> PROBLEM TO WORK ON:
Every line of the records below that holds the word "chart" should be copied out.

> SOURCE DATA:
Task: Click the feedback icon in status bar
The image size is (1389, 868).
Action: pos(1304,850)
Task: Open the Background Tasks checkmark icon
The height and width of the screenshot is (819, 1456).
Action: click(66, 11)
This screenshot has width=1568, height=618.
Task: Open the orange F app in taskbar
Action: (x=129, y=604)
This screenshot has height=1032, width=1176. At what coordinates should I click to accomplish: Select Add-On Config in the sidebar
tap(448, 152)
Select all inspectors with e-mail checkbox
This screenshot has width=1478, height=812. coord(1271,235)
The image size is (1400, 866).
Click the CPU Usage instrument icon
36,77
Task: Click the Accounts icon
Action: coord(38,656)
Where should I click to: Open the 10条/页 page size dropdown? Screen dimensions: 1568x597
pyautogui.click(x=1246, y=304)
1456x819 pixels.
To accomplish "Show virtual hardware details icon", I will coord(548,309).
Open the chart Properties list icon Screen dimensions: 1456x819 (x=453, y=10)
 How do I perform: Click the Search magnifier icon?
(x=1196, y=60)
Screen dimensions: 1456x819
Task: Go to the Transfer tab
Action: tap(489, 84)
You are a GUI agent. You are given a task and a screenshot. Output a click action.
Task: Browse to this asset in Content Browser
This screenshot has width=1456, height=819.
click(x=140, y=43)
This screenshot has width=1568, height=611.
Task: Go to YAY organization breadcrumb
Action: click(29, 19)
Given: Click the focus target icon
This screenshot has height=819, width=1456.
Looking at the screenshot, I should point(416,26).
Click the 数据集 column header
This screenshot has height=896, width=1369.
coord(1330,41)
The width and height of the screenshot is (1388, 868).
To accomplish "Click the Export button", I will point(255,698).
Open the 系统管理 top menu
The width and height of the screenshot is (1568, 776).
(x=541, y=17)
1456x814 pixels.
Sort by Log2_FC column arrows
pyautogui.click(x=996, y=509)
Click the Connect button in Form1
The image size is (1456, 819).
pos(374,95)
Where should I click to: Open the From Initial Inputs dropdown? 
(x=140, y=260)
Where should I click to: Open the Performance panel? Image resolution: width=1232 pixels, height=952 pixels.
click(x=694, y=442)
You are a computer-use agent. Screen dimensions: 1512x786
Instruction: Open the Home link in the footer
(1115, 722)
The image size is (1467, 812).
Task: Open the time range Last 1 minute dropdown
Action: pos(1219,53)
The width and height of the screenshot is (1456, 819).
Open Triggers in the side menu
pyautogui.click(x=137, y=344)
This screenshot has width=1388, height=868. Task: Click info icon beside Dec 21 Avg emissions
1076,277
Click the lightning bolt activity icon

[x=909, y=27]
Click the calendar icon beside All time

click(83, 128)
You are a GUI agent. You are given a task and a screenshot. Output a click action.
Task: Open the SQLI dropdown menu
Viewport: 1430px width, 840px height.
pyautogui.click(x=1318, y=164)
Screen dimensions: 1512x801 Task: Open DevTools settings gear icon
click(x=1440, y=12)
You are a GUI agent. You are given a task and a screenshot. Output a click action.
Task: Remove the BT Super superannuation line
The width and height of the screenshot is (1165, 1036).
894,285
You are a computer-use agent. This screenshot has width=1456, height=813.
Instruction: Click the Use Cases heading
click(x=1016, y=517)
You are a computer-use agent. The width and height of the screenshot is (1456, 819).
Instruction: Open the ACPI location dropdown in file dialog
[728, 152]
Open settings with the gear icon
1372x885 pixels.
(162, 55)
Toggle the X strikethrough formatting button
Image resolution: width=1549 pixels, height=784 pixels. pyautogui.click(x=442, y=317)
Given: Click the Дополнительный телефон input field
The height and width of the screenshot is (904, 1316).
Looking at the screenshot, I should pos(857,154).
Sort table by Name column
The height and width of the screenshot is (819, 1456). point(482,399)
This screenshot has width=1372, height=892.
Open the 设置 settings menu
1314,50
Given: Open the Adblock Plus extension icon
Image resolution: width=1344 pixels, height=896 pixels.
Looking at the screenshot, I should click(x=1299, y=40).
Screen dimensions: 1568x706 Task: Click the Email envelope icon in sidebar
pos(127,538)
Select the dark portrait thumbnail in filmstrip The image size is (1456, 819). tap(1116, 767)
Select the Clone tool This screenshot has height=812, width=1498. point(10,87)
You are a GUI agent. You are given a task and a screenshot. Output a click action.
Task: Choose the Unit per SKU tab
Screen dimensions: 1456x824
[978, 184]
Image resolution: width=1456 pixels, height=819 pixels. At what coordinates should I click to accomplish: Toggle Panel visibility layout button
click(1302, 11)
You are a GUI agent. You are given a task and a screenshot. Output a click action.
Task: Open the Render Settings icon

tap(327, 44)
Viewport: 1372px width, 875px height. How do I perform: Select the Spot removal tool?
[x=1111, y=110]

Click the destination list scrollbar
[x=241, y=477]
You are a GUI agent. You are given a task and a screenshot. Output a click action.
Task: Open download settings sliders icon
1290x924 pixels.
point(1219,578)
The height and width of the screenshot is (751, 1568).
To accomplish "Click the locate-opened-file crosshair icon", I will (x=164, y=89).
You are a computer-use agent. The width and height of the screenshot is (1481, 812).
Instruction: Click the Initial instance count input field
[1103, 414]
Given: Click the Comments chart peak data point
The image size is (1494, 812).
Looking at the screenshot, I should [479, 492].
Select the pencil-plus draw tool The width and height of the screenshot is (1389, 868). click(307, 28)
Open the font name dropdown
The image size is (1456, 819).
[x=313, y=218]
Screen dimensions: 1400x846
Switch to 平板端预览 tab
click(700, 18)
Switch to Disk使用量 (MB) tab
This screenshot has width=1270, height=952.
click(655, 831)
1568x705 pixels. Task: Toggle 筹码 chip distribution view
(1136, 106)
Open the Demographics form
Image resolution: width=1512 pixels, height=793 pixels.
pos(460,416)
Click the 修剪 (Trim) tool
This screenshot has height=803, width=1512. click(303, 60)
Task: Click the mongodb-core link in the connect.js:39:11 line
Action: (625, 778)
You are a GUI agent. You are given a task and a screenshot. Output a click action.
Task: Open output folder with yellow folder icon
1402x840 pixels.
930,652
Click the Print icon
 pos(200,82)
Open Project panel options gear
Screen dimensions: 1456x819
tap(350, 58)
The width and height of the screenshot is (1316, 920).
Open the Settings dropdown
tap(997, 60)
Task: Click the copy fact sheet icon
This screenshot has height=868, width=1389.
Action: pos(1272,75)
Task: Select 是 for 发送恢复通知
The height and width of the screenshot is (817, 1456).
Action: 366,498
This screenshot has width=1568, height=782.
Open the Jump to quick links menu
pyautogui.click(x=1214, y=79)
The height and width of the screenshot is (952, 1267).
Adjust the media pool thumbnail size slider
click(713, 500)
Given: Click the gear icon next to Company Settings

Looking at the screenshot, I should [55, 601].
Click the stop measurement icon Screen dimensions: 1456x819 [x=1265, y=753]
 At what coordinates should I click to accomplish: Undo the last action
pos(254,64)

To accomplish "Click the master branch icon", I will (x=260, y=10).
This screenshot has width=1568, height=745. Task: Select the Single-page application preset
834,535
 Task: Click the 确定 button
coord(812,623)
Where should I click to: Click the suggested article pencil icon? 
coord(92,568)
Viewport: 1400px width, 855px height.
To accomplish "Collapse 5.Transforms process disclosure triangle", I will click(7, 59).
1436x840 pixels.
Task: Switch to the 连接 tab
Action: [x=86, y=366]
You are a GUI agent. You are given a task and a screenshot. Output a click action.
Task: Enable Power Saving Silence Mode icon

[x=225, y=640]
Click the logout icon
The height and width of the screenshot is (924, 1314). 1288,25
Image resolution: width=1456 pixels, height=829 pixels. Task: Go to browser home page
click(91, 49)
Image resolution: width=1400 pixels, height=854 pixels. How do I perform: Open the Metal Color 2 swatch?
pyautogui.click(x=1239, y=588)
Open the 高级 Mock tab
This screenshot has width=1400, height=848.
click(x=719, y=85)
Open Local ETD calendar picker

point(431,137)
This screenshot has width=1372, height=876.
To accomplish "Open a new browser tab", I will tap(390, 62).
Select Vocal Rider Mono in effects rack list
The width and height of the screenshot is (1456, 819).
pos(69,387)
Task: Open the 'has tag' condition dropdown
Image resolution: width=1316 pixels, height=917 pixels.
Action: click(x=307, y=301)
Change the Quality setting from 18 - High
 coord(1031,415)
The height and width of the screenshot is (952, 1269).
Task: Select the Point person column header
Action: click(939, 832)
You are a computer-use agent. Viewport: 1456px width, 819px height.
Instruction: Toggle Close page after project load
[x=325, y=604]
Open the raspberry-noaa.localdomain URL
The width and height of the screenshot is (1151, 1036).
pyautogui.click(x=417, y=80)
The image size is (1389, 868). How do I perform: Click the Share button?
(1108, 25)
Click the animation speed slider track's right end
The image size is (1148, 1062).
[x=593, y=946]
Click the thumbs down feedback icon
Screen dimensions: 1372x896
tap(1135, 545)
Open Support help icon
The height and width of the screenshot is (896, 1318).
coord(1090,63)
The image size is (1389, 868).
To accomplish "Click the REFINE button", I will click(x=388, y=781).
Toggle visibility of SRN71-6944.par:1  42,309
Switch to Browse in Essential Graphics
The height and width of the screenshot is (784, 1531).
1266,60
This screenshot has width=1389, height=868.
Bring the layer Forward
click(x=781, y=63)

> FINISHED TASK:
Open the chart Properties list icon Screen dimensions: 1456x819 (x=453, y=10)
Given: Click the Comments chart peak data point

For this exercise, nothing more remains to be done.